— Work to complete —
Extract every line from the lines below that contains the word "pyautogui".
== Data rows ==
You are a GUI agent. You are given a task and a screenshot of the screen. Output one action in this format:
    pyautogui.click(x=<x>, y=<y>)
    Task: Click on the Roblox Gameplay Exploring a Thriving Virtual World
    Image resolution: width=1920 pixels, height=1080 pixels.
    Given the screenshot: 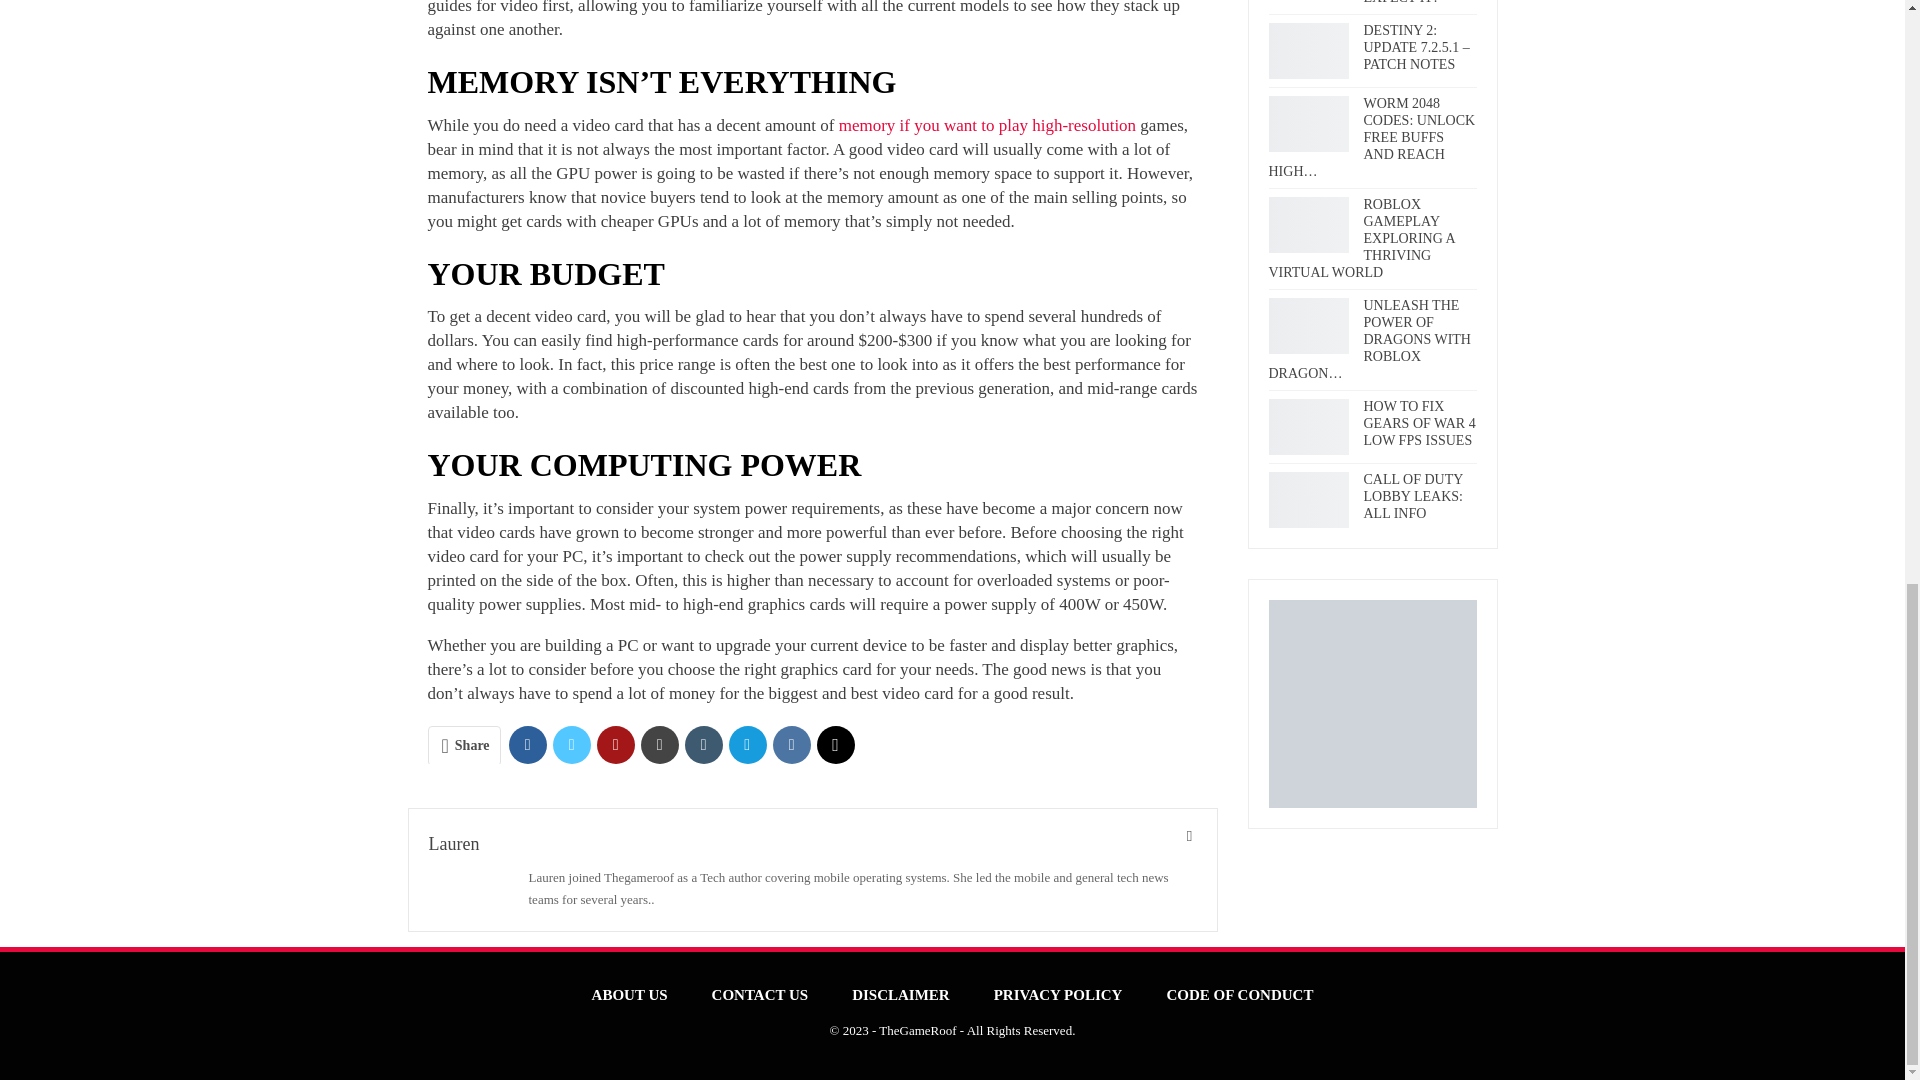 What is the action you would take?
    pyautogui.click(x=1307, y=224)
    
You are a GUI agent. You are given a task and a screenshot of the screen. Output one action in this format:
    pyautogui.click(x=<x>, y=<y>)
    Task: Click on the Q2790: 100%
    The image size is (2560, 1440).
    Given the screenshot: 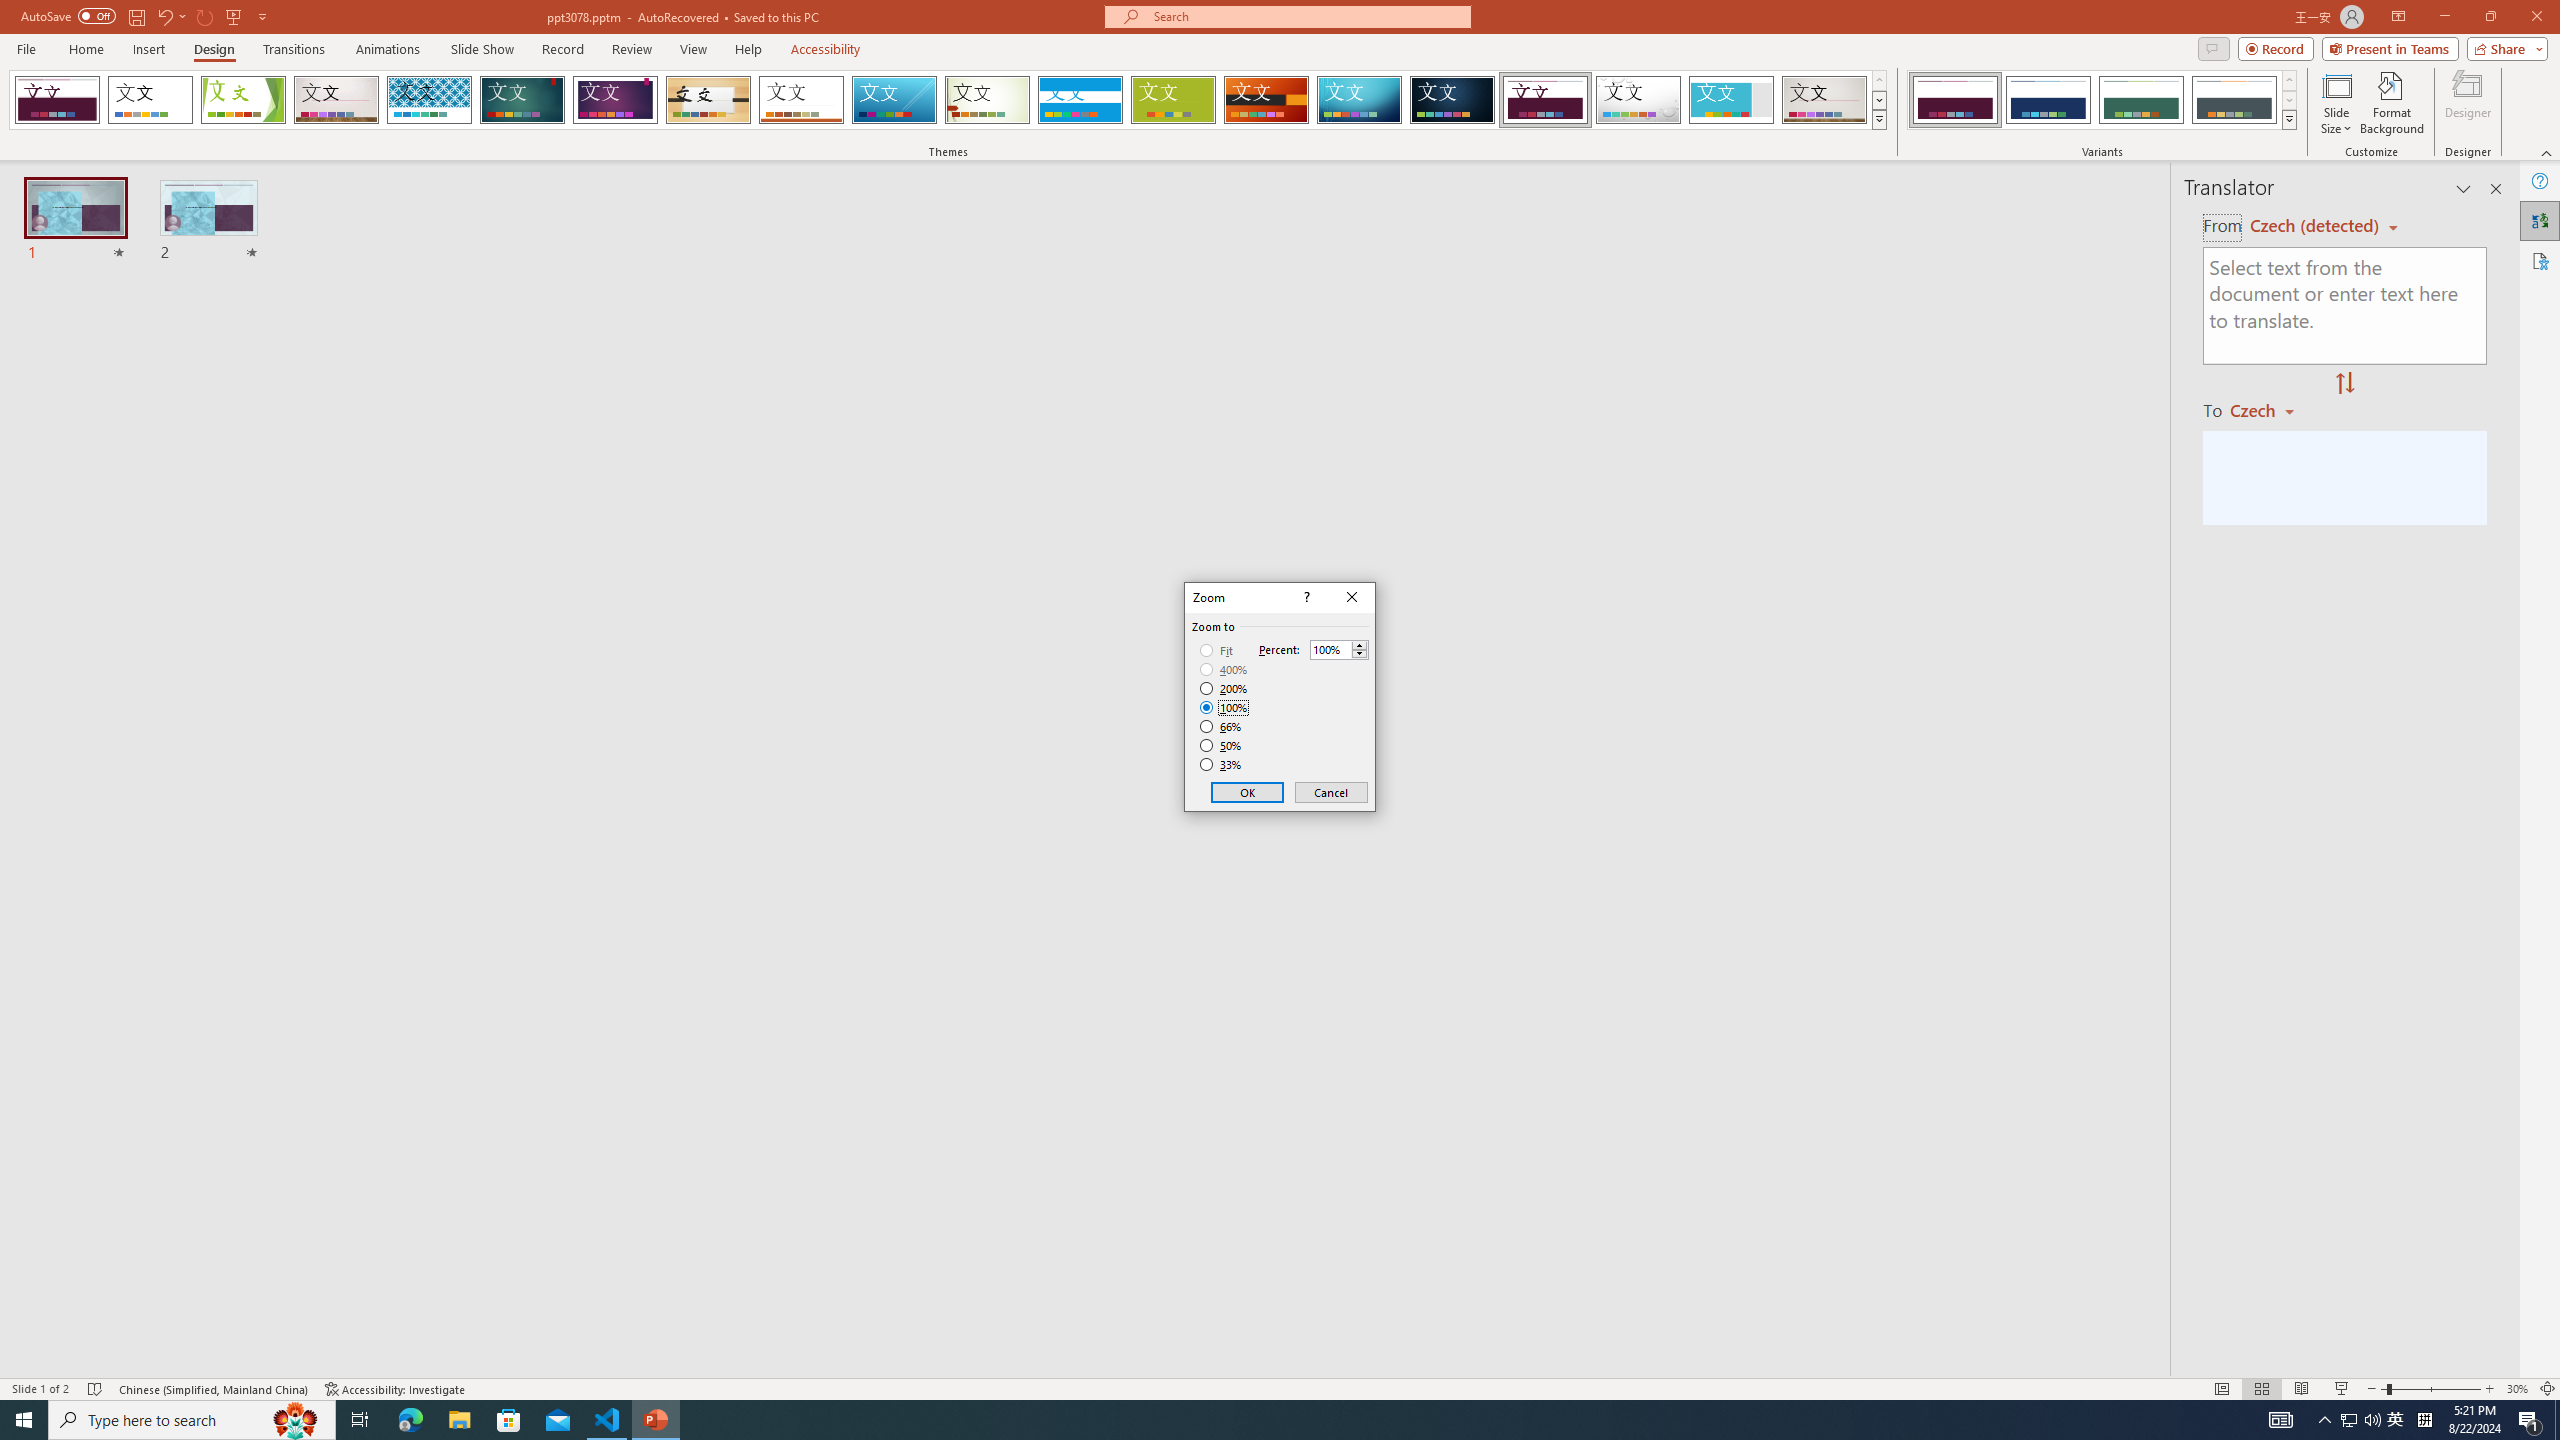 What is the action you would take?
    pyautogui.click(x=2372, y=1420)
===
— Exercise solution —
    pyautogui.click(x=<x>, y=<y>)
    pyautogui.click(x=1307, y=224)
    pyautogui.click(x=<x>, y=<y>)
    pyautogui.click(x=2372, y=1420)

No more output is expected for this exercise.